Prima cosa. L’ipotesi di una caduta del governo Letta provocata dal PD o da Renzi non era all’ordine del giorno fino a una settimana fa: certo, se ne parlava, se ne parla da mesi ogni giorno invano, ma stando alla politica vera e alle dichiarazioni pubbliche, non aveva ragioni imminenti. Renzi avanzava le sue diffidenze e le sue richieste, manegava che ci fossero intenzioni di rimpiazzo e non poneva scadenze ravvicinate o ultimatum, anzi negando che Letta avesse da preoccuparsi nell’immediato.
La pretesa di far cadere il governo, ora, non ha quindi nessuna motivazione cogente: chiunque la avanzi tra i renziani dovrebbe spiegare cosa sia successo nell’ultima settimana che abbia capovolto le necessità, per non lasciare il sospetto di essere stati travolti da una forzatura congiunta da parte di alcuni giornali e alcuni politici interessati (sulla quale poi torno), o di essere stati tentati da ambizioni che con il governo Letta non c’entrano niente, intravedendo il colpaccio.
Per come la vediamo da fuori, e per come la vede il mondo, non esiste oggi il caso perché un partito chieda la crisi di un proprio governo contro il volere del Presidente del Consiglio e del governo stesso, senza una ragione puntuale. È una cosa contraddittoria, completamente priva di senso e presentabilità.

 

Seconda cosa. Il comportamento di Letta in questi tre giorni di delirio è stato serio, ineccepibile e dignitoso. Ripeto una cosa per eccesso di prudenza nel tacitare i capricciosi: io penso che il governo Letta sia del tutto inadeguato ai disastri in cui sta l’Italia, in parte per ragioni legate al suo essere un governo zoppo, nato com’è nato e sostenuto da una maggioranza incapace di trovare sintesi operative necessarie, in parte per inadeguatezza di alcuni suoi ministri, in parte per incapacità dello stesso Letta di fare seguire alle sue ottime parole dei fatti convincenti. Letta è democristiano dentro, attributo che ha del buono, ma in questi contesti è una zavorra: non è capace di percepire le necessità di motivazione, comunicazione, cambiamento che hanno gli italiani oggi, né quelle di scelte e sovversioni rapide e forti che ha l’Italia. Fa un onesto lavoro da funzionario governativo in tempi ordinari e ha sottovalutato e sottovaluta le richieste straordinarie che l’Italia gli fa: le conseguenze sono che anche le cose che il governo fa – alcune le fa – sono invisibili e non riconosciute, e questa è responsabilità del governo stesso.
Ma questo valeva un mese fa come vale oggi, e non si può chiedere a Letta di dimettersi perché non si condivide quello in cui lui invece crede e che rivendica: dal suo punto di vista, non si può dichiarare fallito un governo che in dieci mesi ha fatto alcune cose e altre no. Se Napolitano oggi incentivasse la sfiducia di questo governo, dovrebbe dimettersi lui stesso per contraddizione con se stesso, perché questo governo è l’esatta espressione del suo progetto e l’esatto risultato della sua scelta di dieci mesi fa, ora come allora.
A un ridicolo progetto di destituzione del governo che non aveva ritenuto di interpellare il governo, Letta è stato quindi l’unico che ha risposto con esemplare sobrietà “ma di cosa state parlando?”.
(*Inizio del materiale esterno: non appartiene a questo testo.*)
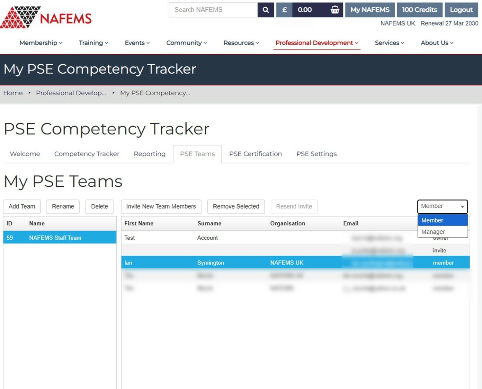Switch to the Competency Tracker tab
Image resolution: width=482 pixels, height=389 pixels.
coord(87,154)
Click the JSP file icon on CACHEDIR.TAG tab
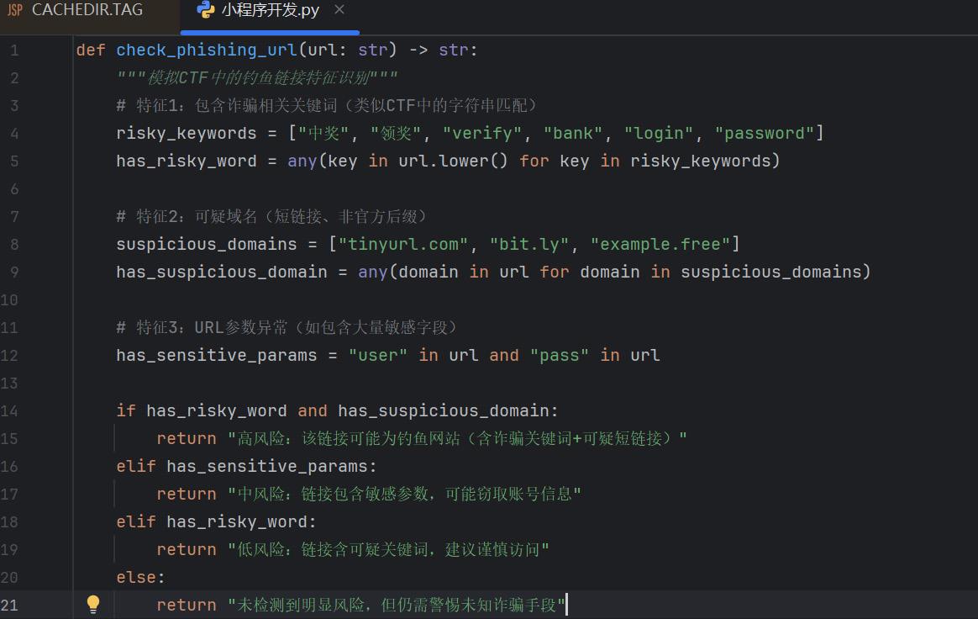The height and width of the screenshot is (619, 978). pos(14,10)
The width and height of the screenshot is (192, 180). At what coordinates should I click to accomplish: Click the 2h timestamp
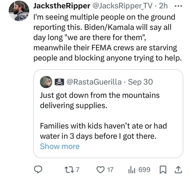point(163,6)
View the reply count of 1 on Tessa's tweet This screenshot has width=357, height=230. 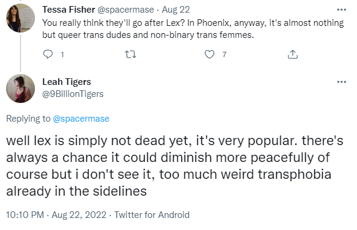click(x=62, y=55)
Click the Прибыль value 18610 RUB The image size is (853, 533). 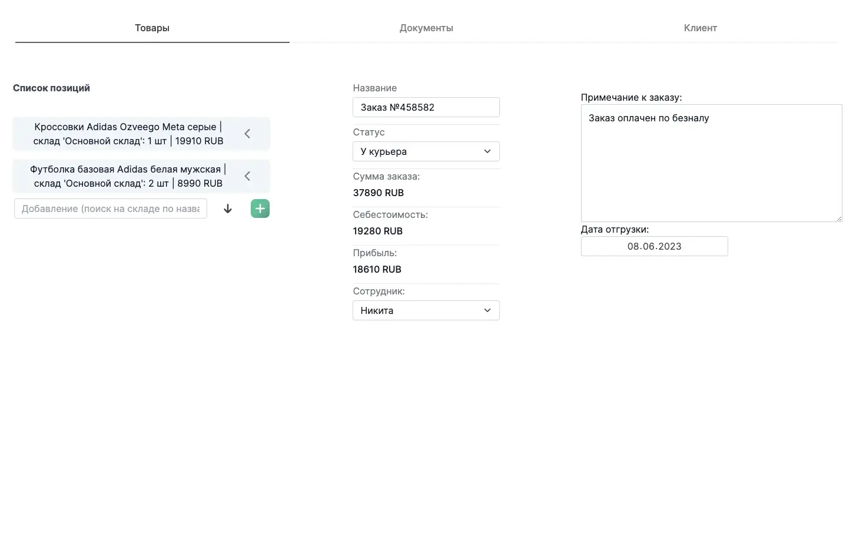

Terza cosa. Non oso nemmeno pensare a un PD che giovedì vada a sfiduciare il proprio governo con la forza di un voto contrario in direzione nazionale. Ci dovrebbe essere un limite al ridicolo e all’inadeguato: e quel limite sta nel fatto che un partito non può diventare opposizione di se stesso, meno che mai in un momento in cui le opposizioni vere sono debolissime e inoffensive rispetto all’azione del governo. Altro che Tafazzi. Per non dire della mancanza di rispetto e riconoscenza nei confronti di Enrico Letta, che di questo partito è stato sempre disciplinato e serio dirigente. Come vediamo tutti, dal confronto tra Renzi e Letta non è uscita l’impressione di un Letta impazzito da legare e destituire con la camicia di forza di fronte alla saggia e lungimirante misura di Renzi, costretta a scelte estreme: è uscita l’impressione di una sventatezza sfuggita di mano che aveva fatto i conti senza l’oste e ha consegnato agli italiani l’idea di un PD inetto e confuso e di un possibile leader incapace di governare un guaio evitabile, mentre il PresdelCons lo guardava stupito e seccato. I danni di tutto questo sono già in parte irrecuperabili, auguriamoci che non siano moltiplicati domani e che la lezione di mercoledì sia stata sufficiente perché Renzi recuperi giovedì la sua capacità di convincere e sparigliare.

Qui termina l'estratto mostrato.